● Goal:
Rewrite the entries below, replacing each occurrence of "GUI agent" with "interface agent" and leaving everything else unchanged.

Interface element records

##############################

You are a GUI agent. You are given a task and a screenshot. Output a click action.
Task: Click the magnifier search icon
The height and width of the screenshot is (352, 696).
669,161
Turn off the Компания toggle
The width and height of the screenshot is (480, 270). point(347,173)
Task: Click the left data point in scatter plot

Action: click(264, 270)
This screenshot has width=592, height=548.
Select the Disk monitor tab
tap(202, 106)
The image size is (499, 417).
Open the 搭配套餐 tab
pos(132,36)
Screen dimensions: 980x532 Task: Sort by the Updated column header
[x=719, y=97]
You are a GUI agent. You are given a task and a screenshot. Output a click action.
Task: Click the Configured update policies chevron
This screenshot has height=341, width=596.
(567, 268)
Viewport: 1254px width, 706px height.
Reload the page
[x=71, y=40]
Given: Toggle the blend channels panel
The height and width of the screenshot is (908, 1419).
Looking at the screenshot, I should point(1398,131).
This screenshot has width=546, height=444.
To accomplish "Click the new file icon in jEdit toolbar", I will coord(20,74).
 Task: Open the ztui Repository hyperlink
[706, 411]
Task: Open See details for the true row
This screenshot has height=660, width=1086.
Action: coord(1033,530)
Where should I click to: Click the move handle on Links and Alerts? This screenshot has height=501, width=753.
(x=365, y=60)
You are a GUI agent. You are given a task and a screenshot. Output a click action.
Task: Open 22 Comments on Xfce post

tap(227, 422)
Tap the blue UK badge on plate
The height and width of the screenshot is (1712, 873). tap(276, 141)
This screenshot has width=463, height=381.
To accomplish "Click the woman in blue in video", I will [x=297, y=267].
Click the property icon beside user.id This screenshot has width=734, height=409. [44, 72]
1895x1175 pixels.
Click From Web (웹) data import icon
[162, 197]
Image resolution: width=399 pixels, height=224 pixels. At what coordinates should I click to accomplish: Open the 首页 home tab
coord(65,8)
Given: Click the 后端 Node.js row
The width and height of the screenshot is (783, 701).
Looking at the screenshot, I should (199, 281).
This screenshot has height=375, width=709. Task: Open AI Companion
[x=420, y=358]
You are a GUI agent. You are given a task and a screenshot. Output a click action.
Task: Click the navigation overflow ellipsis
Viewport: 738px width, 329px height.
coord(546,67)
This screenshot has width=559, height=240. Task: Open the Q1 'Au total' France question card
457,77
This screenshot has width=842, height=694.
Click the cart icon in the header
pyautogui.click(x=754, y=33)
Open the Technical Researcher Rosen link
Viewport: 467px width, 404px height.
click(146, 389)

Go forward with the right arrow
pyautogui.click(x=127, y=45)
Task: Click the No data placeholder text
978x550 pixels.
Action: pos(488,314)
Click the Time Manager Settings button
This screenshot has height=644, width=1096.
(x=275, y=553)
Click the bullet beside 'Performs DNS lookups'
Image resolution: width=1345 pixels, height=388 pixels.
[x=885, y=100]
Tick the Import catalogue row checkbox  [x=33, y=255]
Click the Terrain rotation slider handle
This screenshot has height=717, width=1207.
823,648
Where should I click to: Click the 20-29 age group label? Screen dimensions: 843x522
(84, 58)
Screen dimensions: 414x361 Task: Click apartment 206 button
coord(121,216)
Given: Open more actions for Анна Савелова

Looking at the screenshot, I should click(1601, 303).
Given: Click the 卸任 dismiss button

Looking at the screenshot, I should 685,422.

##############################

● Reply to the exercise:
You are a interface agent. You are given a task and a screenshot. Output a click action.
Task: Click the magnifier search icon
The height and width of the screenshot is (352, 696).
669,161
Turn off the Компания toggle
The width and height of the screenshot is (480, 270). point(347,173)
Task: Click the left data point in scatter plot

Action: click(264, 270)
This screenshot has width=592, height=548.
Select the Disk monitor tab
tap(202, 106)
The image size is (499, 417).
Open the 搭配套餐 tab
pos(132,36)
Screen dimensions: 980x532 Task: Sort by the Updated column header
[x=719, y=97]
You are a interface agent. You are given a task and a screenshot. Output a click action.
Task: Click the Configured update policies chevron
This screenshot has height=341, width=596.
(567, 268)
Viewport: 1254px width, 706px height.
Reload the page
[x=71, y=40]
Given: Toggle the blend channels panel
The height and width of the screenshot is (908, 1419).
Looking at the screenshot, I should point(1398,131).
This screenshot has width=546, height=444.
To accomplish "Click the new file icon in jEdit toolbar", I will coord(20,74).
 Task: Open the ztui Repository hyperlink
[706, 411]
Task: Open See details for the true row
This screenshot has height=660, width=1086.
Action: coord(1033,530)
Where should I click to: Click the move handle on Links and Alerts? This screenshot has height=501, width=753.
(x=365, y=60)
You are a interface agent. You are given a task and a screenshot. Output a click action.
Task: Open 22 Comments on Xfce post

tap(227, 422)
Tap the blue UK badge on plate
The height and width of the screenshot is (1712, 873). tap(276, 141)
This screenshot has width=463, height=381.
To accomplish "Click the woman in blue in video", I will [x=297, y=267].
Click the property icon beside user.id This screenshot has width=734, height=409. [44, 72]
1895x1175 pixels.
Click From Web (웹) data import icon
[162, 197]
Image resolution: width=399 pixels, height=224 pixels. At what coordinates should I click to accomplish: Open the 首页 home tab
coord(65,8)
Given: Click the 后端 Node.js row
The width and height of the screenshot is (783, 701).
Looking at the screenshot, I should (199, 281).
This screenshot has height=375, width=709. Task: Open AI Companion
[x=420, y=358]
You are a interface agent. You are given a task and a screenshot. Output a click action.
Task: Click the navigation overflow ellipsis
Viewport: 738px width, 329px height.
coord(546,67)
This screenshot has width=559, height=240. Task: Open the Q1 'Au total' France question card
457,77
This screenshot has width=842, height=694.
Click the cart icon in the header
pyautogui.click(x=754, y=33)
Open the Technical Researcher Rosen link
Viewport: 467px width, 404px height.
click(146, 389)

Go forward with the right arrow
pyautogui.click(x=127, y=45)
Task: Click the No data placeholder text
978x550 pixels.
Action: pos(488,314)
Click the Time Manager Settings button
This screenshot has height=644, width=1096.
(x=275, y=553)
Click the bullet beside 'Performs DNS lookups'
Image resolution: width=1345 pixels, height=388 pixels.
[x=885, y=100]
Tick the Import catalogue row checkbox  [x=33, y=255]
Click the Terrain rotation slider handle
This screenshot has height=717, width=1207.
823,648
Where should I click to: Click the 20-29 age group label? Screen dimensions: 843x522
(84, 58)
Screen dimensions: 414x361 Task: Click apartment 206 button
coord(121,216)
Given: Open more actions for Анна Савелова

Looking at the screenshot, I should click(1601, 303).
Given: Click the 卸任 dismiss button

Looking at the screenshot, I should 685,422.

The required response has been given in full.